Pneumologie
L’exposition professionnelle aux pesticides est liée à un risque accru de développer une bronchopneumopathie chronique obstructive (BPCO), confirme une étude britannique publiée dans la revue Thorax. Ce qui expliquerait en partie la surincidence de cette maladie pulmonaire chez les agriculteurs.
Lymphome non hodgkinien, myélome multiple, cancer de la prostate, maladie de Parkinson, troubles cognitifs, mais aussi bronchite chronique et BPCO… publiée en juin 2021, une expertise française de l’Institut national de la santé et de la recherche médicale (Inserm) concluait qu’il existait une « présomption forte » d’un lien entre exposition aux pesticides et ces maladies.
Selon les experts de l’Inserm, « le tabac est le principal facteur de risque de la BPCO puisque 80% des cas sont attribuables au tabagisme actif ou passif. Néanmoins, d’autres facteurs environnementaux ont été identifiés tels que la pollution de l’air, les expositions professionnelles à certaines substances chimiques (poussière de charbon, silice, poussières organiques…) ou sont suspectés, tels que l’exposition aux pesticides ».
Lors de travaux publiés en 2019, l’équipe de Paul Cullinan, du National Heart and Lung Institute (Imperial College, Londres), avait révélé un risque de BPCO accru jusqu’à +76% chez les agriculteurs, par rapport à la population générale. Un phénomène que leur nouvelle étude, publiée dans Thorax, lie très clairement à l’usage de pesticides. Avec 94.514 participants analysés, en l’occurrence ceux de la UK Bank Biocohort, il s’agit de l’étude la plus large menée à ce jour à ce sujet.
Parmi ces personnes, pour lesquelles les chercheurs disposaient d’un historique professionnel complet et de données spirométriques, 8% étaient atteintes de BPCO. Les résultats révèlent un lien statistiquement significatif entre exposition professionnelle aux pesticides et BPCO. Le risque est accru de 13% chez les personnes déclarant avoir été exposées à ces substances, voire de 32% chez celles ayant subi une exposition élevée.
De plus, l’association demeure après que les chercheurs ont écarté d’autres facteurs de risque bien connus : chez les non-asthmatiques, le risque est accru de 17% chez les utilisateurs professionnels de pesticides (voire +26% en cas d’exposition élevée). Chez les personnes n’ayant jamais fumé, la hausse est de respectivement +29% et +39%.

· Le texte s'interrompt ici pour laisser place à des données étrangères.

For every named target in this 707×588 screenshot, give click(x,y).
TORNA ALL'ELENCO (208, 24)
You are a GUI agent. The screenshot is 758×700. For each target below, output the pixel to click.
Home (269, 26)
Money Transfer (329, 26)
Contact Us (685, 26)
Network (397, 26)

Les chercheurs ne mettent pas à jour d’association entre l’exposition à d’autres polluants liés à la BPCO, dont les fumées, ou les poussières minérales et organiques. Ce qu’ils expliquent par une faible représentation des professionnels fortement exposés à ces polluants au sein de la UK Biobank Cohort.

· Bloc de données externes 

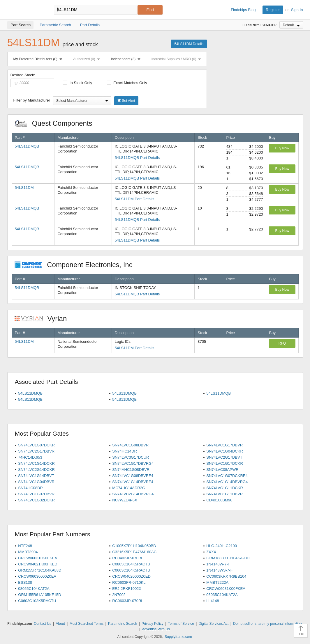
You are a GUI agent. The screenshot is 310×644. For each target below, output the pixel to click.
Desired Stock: (32, 80)
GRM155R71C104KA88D (40, 570)
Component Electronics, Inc (77, 265)
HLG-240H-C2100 (221, 546)
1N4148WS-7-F (219, 570)
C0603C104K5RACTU (131, 570)
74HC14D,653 (30, 457)
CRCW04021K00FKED (38, 564)
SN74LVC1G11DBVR (224, 494)
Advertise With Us (156, 629)
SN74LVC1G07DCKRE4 (227, 476)
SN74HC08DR (30, 488)
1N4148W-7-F (218, 564)
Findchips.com (26, 10)
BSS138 (25, 582)
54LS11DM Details (189, 44)
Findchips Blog (243, 10)
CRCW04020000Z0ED (131, 576)
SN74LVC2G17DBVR (36, 451)
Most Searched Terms (87, 624)
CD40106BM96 (219, 500)
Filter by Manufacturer (32, 100)
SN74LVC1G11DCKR (224, 488)
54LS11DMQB (27, 146)
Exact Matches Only (127, 83)
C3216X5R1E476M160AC (134, 552)
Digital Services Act (214, 624)
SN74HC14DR (124, 451)
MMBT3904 (28, 552)
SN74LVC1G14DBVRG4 (227, 482)
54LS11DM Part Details (135, 199)
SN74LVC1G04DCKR (224, 451)
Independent (127, 59)
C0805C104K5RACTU (131, 564)
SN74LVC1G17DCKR (224, 463)
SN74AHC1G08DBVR (131, 469)
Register (273, 10)
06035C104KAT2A (222, 595)
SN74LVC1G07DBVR (36, 494)
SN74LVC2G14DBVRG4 (133, 494)
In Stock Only (78, 83)
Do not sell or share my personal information (267, 624)
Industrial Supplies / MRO (177, 59)
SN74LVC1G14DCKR (36, 463)
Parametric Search (122, 624)
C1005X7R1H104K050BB (134, 546)
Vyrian (44, 318)
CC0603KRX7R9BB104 (226, 576)
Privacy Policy (152, 624)
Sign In (297, 10)
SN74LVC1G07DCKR (36, 445)
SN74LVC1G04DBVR (36, 482)
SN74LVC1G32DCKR (36, 500)
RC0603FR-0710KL (129, 582)
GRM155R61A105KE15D (39, 595)
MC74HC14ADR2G (128, 488)
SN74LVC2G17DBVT (224, 457)
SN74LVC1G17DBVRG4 (133, 463)
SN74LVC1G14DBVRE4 (133, 482)
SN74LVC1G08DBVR (130, 445)
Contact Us (42, 624)
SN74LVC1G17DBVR (224, 445)
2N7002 (119, 595)
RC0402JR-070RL (128, 558)
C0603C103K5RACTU (37, 601)
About (60, 624)
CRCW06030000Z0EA (37, 576)
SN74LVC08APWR (222, 469)
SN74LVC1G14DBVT (36, 476)
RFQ (282, 343)
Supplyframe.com (178, 637)
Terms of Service (181, 624)
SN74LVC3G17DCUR (131, 457)
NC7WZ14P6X (124, 500)
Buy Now (282, 148)
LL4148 (212, 601)
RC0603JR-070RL (128, 601)
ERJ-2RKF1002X (127, 588)
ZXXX (211, 552)
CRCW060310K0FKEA (38, 558)
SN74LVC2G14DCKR (36, 469)
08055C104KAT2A (34, 588)
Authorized (88, 59)
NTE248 (25, 546)
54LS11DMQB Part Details (137, 157)
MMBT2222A (217, 582)
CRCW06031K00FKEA (226, 588)
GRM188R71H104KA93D (228, 558)
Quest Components (57, 123)
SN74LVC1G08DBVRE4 (133, 476)
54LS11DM (24, 187)
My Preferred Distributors (39, 59)
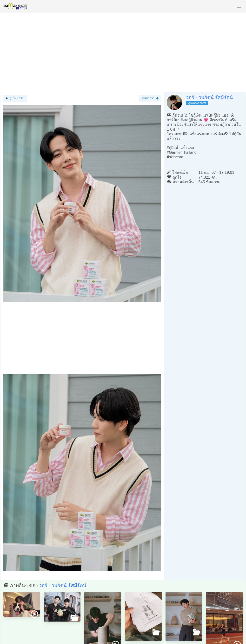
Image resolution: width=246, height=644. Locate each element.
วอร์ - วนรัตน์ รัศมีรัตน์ (210, 98)
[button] (239, 6)
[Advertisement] (123, 50)
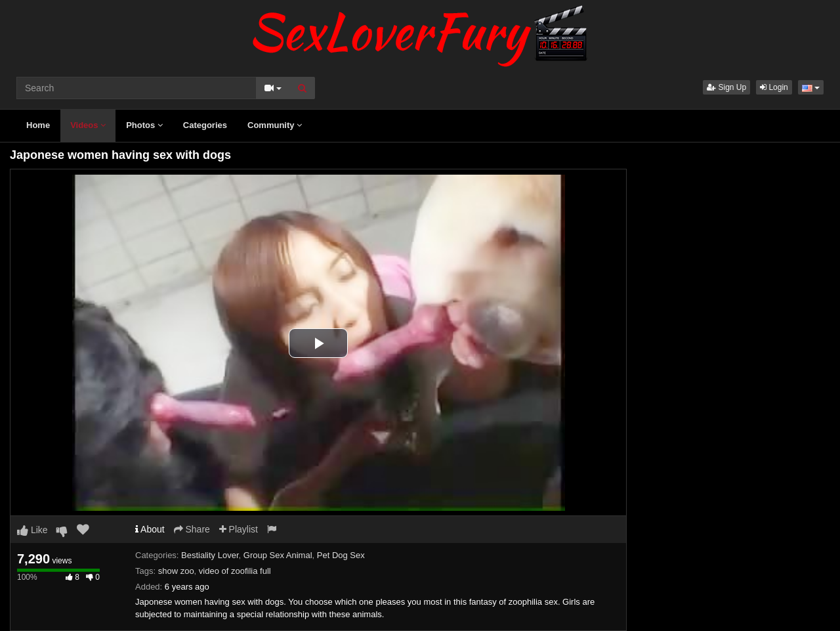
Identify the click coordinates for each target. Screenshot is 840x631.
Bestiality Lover (209, 555)
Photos (144, 125)
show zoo (176, 571)
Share (192, 529)
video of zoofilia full (235, 571)
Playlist (238, 529)
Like (32, 530)
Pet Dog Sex (341, 555)
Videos (88, 125)
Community (274, 125)
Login (774, 87)
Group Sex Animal (278, 555)
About (150, 529)
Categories (205, 125)
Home (38, 125)
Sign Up (726, 87)
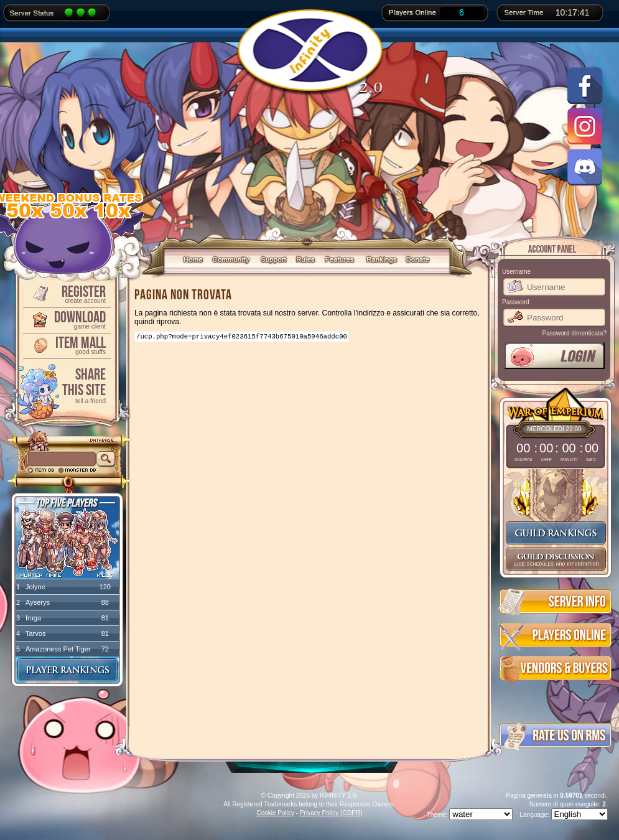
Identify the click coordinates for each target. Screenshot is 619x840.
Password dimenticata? (574, 333)
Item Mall (66, 344)
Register (66, 293)
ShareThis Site (66, 385)
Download (66, 319)
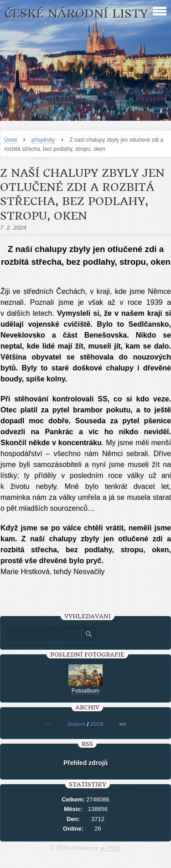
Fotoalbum (85, 690)
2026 (97, 724)
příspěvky (43, 140)
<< (48, 724)
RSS (114, 848)
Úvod (10, 140)
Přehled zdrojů (85, 763)
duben (76, 724)
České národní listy (76, 14)
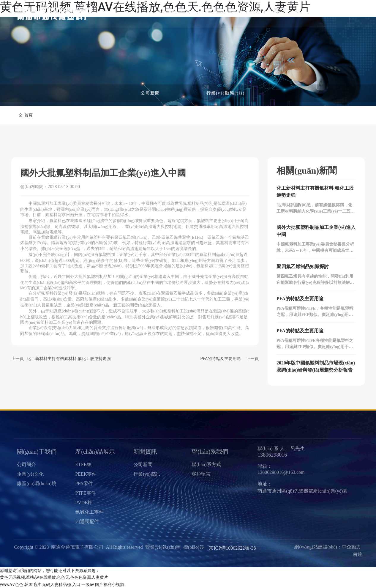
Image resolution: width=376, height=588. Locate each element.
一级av (88, 584)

Quant aux pesticides potentiellement impliqués dans la BPCO, des travaux menés sur la cohorte américaine AHS ont suggéré un lien avec plusieurs agents, en particulier les insecticides de la famille des composés organophosphorés. Parmi eux, le chlorpyriphos, le diazinon, le dichlorvos, le parathion et le malathion -seul ce dernier demeure autorisé dans l’Union européenne.

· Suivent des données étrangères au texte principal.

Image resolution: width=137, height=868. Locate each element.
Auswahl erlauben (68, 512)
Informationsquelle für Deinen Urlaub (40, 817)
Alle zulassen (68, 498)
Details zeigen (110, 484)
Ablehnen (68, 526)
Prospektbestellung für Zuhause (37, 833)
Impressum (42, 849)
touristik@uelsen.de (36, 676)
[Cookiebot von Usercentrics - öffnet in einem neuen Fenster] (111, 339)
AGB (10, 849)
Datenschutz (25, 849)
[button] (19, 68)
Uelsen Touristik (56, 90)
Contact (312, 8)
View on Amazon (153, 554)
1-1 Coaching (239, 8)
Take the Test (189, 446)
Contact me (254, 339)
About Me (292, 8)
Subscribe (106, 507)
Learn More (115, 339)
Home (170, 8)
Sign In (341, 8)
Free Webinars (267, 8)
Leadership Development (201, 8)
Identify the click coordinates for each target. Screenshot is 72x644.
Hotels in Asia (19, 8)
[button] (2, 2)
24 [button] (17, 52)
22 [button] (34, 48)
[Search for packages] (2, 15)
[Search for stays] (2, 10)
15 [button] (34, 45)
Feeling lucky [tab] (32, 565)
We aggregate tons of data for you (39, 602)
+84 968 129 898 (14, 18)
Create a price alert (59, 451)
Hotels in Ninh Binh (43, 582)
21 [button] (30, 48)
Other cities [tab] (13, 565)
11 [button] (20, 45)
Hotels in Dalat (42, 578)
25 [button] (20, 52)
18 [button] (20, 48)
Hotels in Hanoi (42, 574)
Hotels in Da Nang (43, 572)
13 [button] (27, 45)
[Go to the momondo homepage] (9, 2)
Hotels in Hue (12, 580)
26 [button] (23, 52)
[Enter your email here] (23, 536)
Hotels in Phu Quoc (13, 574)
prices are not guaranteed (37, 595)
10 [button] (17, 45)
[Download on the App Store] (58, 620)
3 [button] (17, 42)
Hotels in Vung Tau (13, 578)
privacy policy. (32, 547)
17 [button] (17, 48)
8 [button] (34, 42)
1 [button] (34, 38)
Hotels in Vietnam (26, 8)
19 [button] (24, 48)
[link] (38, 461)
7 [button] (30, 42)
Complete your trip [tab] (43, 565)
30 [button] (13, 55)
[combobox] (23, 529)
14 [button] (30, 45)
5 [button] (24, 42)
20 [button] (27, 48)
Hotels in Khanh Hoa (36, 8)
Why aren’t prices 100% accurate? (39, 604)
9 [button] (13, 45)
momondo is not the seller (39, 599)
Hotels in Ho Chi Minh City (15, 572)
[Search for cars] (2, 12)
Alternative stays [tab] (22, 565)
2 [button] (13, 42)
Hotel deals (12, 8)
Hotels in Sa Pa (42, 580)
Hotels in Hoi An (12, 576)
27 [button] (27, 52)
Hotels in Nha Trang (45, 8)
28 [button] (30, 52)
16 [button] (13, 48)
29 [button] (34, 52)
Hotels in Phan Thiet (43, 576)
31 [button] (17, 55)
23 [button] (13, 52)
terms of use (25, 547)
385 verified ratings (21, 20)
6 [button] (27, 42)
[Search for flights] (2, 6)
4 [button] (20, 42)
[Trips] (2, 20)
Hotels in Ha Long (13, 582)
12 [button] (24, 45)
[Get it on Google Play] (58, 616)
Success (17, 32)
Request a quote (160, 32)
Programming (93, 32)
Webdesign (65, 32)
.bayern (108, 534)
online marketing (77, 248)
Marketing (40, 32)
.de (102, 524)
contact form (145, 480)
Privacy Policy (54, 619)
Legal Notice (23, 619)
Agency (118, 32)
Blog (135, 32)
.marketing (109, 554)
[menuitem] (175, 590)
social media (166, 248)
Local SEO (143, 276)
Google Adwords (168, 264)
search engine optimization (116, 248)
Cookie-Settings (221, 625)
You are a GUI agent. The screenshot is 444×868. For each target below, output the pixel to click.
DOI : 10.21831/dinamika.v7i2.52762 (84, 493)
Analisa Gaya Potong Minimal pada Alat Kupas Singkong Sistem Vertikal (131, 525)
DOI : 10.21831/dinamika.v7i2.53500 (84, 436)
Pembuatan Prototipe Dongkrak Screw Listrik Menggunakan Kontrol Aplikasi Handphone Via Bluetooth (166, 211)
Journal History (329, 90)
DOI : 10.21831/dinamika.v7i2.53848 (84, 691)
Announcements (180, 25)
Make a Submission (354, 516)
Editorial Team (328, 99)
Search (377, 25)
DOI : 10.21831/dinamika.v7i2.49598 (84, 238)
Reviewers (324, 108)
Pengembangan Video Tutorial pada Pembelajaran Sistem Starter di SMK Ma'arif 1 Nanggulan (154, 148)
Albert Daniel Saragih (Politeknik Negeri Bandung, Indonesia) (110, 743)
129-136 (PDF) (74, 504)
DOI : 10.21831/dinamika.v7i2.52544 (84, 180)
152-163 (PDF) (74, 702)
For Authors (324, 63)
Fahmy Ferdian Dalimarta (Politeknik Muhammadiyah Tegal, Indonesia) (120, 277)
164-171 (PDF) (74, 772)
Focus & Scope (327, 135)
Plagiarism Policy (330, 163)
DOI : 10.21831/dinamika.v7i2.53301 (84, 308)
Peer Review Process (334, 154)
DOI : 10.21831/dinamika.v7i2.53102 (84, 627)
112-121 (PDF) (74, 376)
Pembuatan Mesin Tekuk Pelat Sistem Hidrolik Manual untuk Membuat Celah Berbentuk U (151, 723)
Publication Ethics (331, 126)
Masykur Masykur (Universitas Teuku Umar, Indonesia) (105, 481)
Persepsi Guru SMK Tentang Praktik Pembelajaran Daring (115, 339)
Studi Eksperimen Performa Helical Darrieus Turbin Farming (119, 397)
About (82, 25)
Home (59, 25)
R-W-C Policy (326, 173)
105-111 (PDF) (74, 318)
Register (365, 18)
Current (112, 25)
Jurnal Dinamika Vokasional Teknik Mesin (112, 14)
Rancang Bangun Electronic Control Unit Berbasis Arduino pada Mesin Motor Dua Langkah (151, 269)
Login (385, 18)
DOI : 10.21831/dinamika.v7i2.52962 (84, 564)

Ces inhibiteurs de l’acétylcholinestérase (AChE) pourraient avoir des effets bronchoconstricteurs à de faibles concentrations, inférieures à celles auxquels ils inactivent leur enzyme cible. D’autres familles de pesticides pourraient aussi altérer la santé respiratoire via d’autres mécanismes, dont le stress oxydant, l’inflammation et la toxicité mitochondriale.